**STATED PROBLEM**: List every line in the records below that contains the word "resolution", copying each such line in full. Case matters, so include only lines with that exact capitalization.

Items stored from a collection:

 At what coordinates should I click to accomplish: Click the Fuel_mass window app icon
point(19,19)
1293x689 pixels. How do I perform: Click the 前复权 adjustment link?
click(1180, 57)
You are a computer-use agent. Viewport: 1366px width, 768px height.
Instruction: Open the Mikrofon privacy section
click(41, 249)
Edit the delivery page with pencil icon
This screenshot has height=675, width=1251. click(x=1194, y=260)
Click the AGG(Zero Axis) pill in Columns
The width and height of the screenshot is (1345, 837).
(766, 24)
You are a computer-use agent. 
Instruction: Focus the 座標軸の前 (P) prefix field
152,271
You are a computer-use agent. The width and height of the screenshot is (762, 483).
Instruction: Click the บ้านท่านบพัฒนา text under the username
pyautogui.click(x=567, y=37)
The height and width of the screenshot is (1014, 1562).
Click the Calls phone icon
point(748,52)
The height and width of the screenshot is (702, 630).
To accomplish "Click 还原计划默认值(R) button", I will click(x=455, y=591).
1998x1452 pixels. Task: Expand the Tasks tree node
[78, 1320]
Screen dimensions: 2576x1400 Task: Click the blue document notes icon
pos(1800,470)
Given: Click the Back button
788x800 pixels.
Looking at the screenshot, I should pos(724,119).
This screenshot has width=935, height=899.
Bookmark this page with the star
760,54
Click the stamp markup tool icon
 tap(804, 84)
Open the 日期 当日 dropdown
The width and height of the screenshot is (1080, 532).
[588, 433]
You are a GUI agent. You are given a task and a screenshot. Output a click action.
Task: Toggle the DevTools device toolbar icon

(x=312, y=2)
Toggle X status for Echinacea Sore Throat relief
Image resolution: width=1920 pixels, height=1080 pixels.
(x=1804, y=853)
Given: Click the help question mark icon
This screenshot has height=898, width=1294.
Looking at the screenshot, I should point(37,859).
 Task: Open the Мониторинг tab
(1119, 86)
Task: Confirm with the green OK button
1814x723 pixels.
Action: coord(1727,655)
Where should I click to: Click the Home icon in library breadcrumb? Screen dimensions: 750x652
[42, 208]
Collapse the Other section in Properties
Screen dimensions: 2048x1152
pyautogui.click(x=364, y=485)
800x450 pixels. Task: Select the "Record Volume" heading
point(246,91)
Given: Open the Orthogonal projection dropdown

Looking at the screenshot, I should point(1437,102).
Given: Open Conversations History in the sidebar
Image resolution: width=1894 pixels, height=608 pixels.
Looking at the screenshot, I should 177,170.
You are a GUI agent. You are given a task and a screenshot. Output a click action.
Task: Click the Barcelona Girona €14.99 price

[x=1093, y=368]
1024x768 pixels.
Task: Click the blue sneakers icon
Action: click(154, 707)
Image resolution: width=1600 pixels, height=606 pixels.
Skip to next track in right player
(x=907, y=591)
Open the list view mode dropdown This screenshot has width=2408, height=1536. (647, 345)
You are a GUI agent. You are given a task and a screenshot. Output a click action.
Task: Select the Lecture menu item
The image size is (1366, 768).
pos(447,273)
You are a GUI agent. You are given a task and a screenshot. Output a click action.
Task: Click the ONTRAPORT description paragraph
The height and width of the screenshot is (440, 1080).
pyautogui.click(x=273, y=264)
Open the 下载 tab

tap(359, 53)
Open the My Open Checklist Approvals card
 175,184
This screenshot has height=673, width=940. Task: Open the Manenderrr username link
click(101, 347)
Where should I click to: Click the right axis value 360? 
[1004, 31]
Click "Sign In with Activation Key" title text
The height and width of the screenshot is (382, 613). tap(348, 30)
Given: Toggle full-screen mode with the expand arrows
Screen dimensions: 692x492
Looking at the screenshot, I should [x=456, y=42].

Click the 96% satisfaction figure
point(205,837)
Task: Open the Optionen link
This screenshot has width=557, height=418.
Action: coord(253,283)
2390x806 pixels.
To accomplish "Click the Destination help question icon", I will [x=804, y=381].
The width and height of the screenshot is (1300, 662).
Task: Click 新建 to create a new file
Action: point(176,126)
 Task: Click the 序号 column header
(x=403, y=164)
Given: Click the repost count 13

**SOLUTION TO THIS PROBLEM**:
Image resolution: width=1920 pixels, height=1080 pixels.
Image resolution: width=1894 pixels, height=608 pixels.
Image resolution: width=1600 pixels, height=606 pixels.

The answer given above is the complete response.